** START Passage shown **

Since we can't do the cleanup in a portable and signal-safe way, skip
the cleanup when we're handling a signal.

This means that when signal handling, the temporary directory may not
get cleaned up properly. This is mitigated by b3cecf49ea (tmp-objdir: new
API for creating temporary writable databases, 2021-12-06) which changed
the default name and allows gc to clean up these temporary directories.

Signed-off-by: John Cai <johncai86@gmail.com>
---
    tmp-objdir: do not closedir() when handling a signal
    
    We have recently observed a Git process hanging around for weeks. A
    backtrace revealed that a git-receive-pack(1) process was deadlocked
    when trying to remove the quarantine directory "incoming." It turns out
    that the tmp_objdir API calls opendir(3) and closedir(3) to observe a
    directory's contents in order to remove all the contents before removing
    the directory itself. These functions are not async signal save as they
    allocate and free memory.
    
    The fix is to avoid calling these functions when handling a signal in
    order to avoid a deadlock. The implication of such a fix however, is
    that temporary object directories may not get cleaned up properly when a
    signal is being handled. The tradeoff this fix is making is to prevent
    deadlocks at the cost of temporary object directory cleanup.
    
    This is similar to 58d4d7f1c5 (2022-01-07 fetch: fix deadlock when
    cleaning up lockfiles in async signals) The difference being in this
    case, the cleanup of the files will not happen when handling a signal.

Published-As: https://github.com/gitgitgadget/git/releases/tag/pr-git-1348%2Fjohn-cai%2Fjc%2Ffix-tmp-objdir-signal-handling-v2
Fetch-It-Via: git fetch https://github.com/gitgitgadget/git pr-git-1348/john-cai/jc/fix-tmp-objdir-signal-handling-v2
Pull-Request: https://github.com/git/git/pull/1348

Range-diff vs v1:

 1:  78ee805c5aa < -:  ----------- tmp-objdir: do not opendir() when handling a signal
 -:  ----------- > 1:  ae58df8c938 tmp-objdir: skip clean up when handling a signal


 tmp-objdir.c | 22 ++++------------------
 1 file changed, 4 insertions(+), 18 deletions(-)

** END Passage shown **
** START Material supplied **

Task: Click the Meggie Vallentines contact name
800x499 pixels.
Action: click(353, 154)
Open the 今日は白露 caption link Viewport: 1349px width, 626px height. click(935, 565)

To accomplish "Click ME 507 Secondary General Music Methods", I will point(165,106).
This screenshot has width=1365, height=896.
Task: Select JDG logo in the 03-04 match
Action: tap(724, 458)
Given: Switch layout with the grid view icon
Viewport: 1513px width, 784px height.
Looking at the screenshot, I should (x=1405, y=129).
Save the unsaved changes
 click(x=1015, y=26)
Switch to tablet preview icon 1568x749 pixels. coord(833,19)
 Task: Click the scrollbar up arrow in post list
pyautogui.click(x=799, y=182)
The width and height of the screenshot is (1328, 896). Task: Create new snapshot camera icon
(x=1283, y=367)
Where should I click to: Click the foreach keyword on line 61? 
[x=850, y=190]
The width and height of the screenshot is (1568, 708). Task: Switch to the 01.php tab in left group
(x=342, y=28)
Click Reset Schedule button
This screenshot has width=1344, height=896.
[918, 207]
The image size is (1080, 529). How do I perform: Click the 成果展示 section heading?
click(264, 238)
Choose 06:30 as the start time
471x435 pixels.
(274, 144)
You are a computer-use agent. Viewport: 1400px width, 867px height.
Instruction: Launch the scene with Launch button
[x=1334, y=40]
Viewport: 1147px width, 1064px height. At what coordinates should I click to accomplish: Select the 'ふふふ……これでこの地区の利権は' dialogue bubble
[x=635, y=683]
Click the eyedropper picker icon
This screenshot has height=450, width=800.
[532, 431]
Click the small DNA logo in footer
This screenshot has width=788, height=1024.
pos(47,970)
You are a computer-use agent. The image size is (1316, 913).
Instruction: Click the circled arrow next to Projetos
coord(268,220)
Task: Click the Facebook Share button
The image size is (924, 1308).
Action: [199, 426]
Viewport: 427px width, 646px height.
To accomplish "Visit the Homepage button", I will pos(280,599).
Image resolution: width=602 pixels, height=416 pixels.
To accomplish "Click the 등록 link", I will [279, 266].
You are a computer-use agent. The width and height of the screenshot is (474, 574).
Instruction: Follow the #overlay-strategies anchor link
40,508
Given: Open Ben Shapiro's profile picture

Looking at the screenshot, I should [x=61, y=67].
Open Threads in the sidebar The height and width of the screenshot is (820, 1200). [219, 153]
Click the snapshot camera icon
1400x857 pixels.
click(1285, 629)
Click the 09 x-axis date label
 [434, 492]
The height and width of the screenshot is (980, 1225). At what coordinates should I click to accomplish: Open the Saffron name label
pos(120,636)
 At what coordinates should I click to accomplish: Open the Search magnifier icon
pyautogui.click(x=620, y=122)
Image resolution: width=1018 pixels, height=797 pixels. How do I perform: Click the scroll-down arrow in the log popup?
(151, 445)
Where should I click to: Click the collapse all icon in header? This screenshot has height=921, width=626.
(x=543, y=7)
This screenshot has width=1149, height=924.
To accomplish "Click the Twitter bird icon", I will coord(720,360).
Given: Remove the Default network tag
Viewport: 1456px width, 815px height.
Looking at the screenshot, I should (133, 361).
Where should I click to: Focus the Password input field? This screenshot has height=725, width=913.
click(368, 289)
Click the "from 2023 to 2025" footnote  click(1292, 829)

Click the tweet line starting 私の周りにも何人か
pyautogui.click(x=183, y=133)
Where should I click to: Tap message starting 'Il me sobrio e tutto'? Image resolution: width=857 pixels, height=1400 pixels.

** END Material supplied **

Task brief: Can you rewrite the commit message from the passage starting at "We have recently" and ending at "object directory cleanup.", putting "staging directory" in place of "quarantine directory"?

Written solution:
We have recently observed a Git process hanging around for weeks. A
    backtrace revealed that a git-receive-pack(1) process was deadlocked
    when trying to remove the staging directory "incoming." It turns out
    that the tmp_objdir API calls opendir(3) and closedir(3) to observe a
    directory's contents in order to remove all the contents before removing
    the directory itself. These functions are not async signal save as they
    allocate and free memory.
    
    The fix is to avoid calling these functions when handling a signal in
    order to avoid a deadlock. The implication of such a fix however, is
    that temporary object directories may not get cleaned up properly when a
    signal is being handled. The tradeoff this fix is making is to prevent
    deadlocks at the cost of temporary object directory cleanup.